[Task requirements]:
A) Reproduce the passage of the Nash equilibrium abstract starting with "Nash equilibrium in" and going on through "are entirely ordinal.".
B) Resume the Nash equilibrium abstract where it stops, carrying it on from its last sentence.

[Given text]:
● ● ● ●

Nash equilibrium in discontinuous games

Abstract

We provide several generalizations of the various equilibrium existence results in Reny (Econometrica 67:1029–1056, 1999), Barelli and Meneghel (Econometrica 81:813–824, 2013), and McLennan et al. (Econometrica 79:1643–1664, 2011). We also provide an example demonstrating that a natural additional generalization is not possible. All of the theorems yielding existence of pure-strategy Nash equilibria here are stated in terms of the players’ preference relations over joint strategies. Hence, in contrast to much of the previous work in the area, the present results for pure-strategy equilibria are entirely ordinal.

● ● ● ●

[Listing]:

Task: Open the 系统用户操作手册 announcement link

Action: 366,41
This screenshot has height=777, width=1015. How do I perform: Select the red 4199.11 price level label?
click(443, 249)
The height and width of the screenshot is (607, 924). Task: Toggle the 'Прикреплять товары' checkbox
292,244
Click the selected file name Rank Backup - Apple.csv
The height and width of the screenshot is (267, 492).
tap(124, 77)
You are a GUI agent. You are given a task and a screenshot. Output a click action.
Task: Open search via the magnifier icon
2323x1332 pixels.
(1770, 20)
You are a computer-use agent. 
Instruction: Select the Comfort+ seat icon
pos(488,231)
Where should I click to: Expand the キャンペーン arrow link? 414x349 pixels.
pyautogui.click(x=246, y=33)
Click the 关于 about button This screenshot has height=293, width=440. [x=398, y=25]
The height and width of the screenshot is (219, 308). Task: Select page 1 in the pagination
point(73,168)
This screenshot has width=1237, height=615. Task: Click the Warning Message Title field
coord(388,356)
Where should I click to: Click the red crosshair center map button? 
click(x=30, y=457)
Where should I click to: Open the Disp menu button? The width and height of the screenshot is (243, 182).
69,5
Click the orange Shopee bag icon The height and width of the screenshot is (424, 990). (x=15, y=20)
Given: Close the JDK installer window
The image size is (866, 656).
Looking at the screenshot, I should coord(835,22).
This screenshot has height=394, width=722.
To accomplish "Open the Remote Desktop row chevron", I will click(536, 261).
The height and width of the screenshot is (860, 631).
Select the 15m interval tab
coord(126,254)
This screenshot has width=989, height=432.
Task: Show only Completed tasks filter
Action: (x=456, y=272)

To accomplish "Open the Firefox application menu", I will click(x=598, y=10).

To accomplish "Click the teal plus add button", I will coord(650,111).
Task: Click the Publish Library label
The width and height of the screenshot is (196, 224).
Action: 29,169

● ● ● ●

[Expected answers]:
A)
Nash equilibrium in discontinuous games

Abstract

We provide several generalizations of the various equilibrium existence results in Reny (Econometrica 67:1029–1056, 1999), Barelli and Meneghel (Econometrica 81:813–824, 2013), and McLennan et al. (Econometrica 79:1643–1664, 2011). We also provide an example demonstrating that a natural additional generalization is not possible. All of the theorems yielding existence of pure-strategy Nash equilibria here are stated in terms of the players’ preference relations over joint strategies. Hence, in contrast to much of the previous work in the area, the present results for pure-strategy equilibria are entirely ordinal.

B)
Appendix

The proof of Theorem 3.4 below is inspired by the proof in McLennan et al. (2011). A key distinction is that we must introduce a well-chosen “dominance” relation to play the role that, in McLennan et. al.’s proof, is played by the players’ utility functions, which are of course unavailable here. A secondary distinction is the presence here of a subset of players whose best-reply correspondences are well defined.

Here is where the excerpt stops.